Objective: Turn every line of the data below into a numbered list, dropping any blank lines.

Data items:

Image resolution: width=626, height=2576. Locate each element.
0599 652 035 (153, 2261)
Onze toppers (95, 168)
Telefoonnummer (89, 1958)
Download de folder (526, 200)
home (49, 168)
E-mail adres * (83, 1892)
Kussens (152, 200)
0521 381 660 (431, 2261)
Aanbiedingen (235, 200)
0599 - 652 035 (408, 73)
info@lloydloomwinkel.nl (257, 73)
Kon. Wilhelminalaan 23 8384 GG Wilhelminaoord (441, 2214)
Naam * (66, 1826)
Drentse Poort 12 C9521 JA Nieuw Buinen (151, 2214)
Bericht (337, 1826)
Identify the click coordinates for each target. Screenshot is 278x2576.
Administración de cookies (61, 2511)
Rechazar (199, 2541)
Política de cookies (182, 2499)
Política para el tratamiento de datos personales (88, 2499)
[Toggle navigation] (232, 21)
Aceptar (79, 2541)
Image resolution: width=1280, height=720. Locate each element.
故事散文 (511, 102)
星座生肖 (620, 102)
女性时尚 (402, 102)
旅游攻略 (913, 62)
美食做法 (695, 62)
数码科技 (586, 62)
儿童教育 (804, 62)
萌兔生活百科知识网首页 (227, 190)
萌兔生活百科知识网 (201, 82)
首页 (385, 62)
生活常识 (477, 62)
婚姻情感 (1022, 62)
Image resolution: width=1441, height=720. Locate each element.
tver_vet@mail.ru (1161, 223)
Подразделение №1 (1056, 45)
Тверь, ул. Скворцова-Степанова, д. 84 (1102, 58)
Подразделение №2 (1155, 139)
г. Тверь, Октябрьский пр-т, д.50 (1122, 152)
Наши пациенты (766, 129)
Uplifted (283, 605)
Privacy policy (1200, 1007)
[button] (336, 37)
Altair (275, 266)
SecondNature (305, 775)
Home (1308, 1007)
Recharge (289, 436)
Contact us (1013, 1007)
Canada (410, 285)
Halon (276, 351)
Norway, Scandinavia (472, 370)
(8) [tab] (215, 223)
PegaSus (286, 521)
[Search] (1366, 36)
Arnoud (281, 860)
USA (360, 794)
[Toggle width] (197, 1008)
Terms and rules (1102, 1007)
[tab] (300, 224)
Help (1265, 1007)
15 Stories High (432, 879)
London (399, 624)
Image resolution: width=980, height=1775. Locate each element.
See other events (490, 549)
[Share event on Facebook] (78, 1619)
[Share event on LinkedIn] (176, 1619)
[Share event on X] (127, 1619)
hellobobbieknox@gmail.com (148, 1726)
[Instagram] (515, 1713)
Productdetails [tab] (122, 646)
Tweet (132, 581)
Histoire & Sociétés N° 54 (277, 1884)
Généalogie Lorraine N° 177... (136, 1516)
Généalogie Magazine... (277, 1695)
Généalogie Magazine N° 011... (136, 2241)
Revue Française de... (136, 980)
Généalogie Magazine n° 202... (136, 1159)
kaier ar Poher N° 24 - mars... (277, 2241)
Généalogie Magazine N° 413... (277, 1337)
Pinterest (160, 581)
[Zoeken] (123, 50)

Reply to the exercise:
1. Image resolution: width=626, height=2576. Locate each element.
2. 0599 652 035 (153, 2261)
3. Onze toppers (95, 168)
4. Telefoonnummer (89, 1958)
5. Download de folder (526, 200)
6. home (49, 168)
7. E-mail adres * (83, 1892)
8. Kussens (152, 200)
9. 0521 381 660 (431, 2261)
10. Aanbiedingen (235, 200)
11. 0599 - 652 035 (408, 73)
12. info@lloydloomwinkel.nl (257, 73)
13. Kon. Wilhelminalaan 23 8384 GG Wilhelminaoord (441, 2214)
14. Naam * (66, 1826)
15. Drentse Poort 12 C9521 JA Nieuw Buinen (151, 2214)
16. Bericht (337, 1826)
17. Identify the click coordinates for each target. Screenshot is 278x2576.
18. Administración de cookies (61, 2511)
19. Rechazar (199, 2541)
20. Política de cookies (182, 2499)
21. Política para el tratamiento de datos personales (88, 2499)
22. [Toggle navigation] (232, 21)
23. Aceptar (79, 2541)
24. Image resolution: width=1280, height=720. Locate each element.
25. 故事散文 (511, 102)
26. 星座生肖 (620, 102)
27. 女性时尚 (402, 102)
28. 旅游攻略 (913, 62)
29. 美食做法 (695, 62)
30. 数码科技 (586, 62)
31. 儿童教育 (804, 62)
32. 萌兔生活百科知识网首页 (227, 190)
33. 萌兔生活百科知识网 (201, 82)
34. 首页 (385, 62)
35. 生活常识 (477, 62)
36. 婚姻情感 (1022, 62)
37. Image resolution: width=1441, height=720. Locate each element.
38. tver_vet@mail.ru (1161, 223)
39. Подразделение №1 (1056, 45)
40. Тверь, ул. Скворцова-Степанова, д. 84 (1102, 58)
41. Подразделение №2 (1155, 139)
42. г. Тверь, Октябрьский пр-т, д.50 (1122, 152)
43. Наши пациенты (766, 129)
44. Uplifted (283, 605)
45. Privacy policy (1200, 1007)
46. [button] (336, 37)
47. Altair (275, 266)
48. SecondNature (305, 775)
49. Home (1308, 1007)
50. Recharge (289, 436)
51. Contact us (1013, 1007)
52. Canada (410, 285)
53. Halon (276, 351)
54. Norway, Scandinavia (472, 370)
55. (8) [tab] (215, 223)
56. PegaSus (286, 521)
57. [Search] (1366, 36)
58. Arnoud (281, 860)
59. USA (360, 794)
60. [Toggle width] (197, 1008)
61. Terms and rules (1102, 1007)
62. [tab] (300, 224)
63. Help (1265, 1007)
64. 15 Stories High (432, 879)
65. London (399, 624)
66. Image resolution: width=980, height=1775. Locate each element.
67. See other events (490, 549)
68. [Share event on Facebook] (78, 1619)
69. [Share event on LinkedIn] (176, 1619)
70. [Share event on X] (127, 1619)
71. hellobobbieknox@gmail.com (148, 1726)
72. [Instagram] (515, 1713)
73. Productdetails [tab] (122, 646)
74. Tweet (132, 581)
75. Histoire & Sociétés N° 54 (277, 1884)
76. Généalogie Lorraine N° 177... (136, 1516)
77. Généalogie Magazine... (277, 1695)
78. Généalogie Magazine N° 011... (136, 2241)
79. Revue Française de... (136, 980)
80. Généalogie Magazine n° 202... (136, 1159)
81. kaier ar Poher N° 24 - mars... (277, 2241)
82. Généalogie Magazine N° 413... (277, 1337)
83. Pinterest (160, 581)
84. [Zoeken] (123, 50)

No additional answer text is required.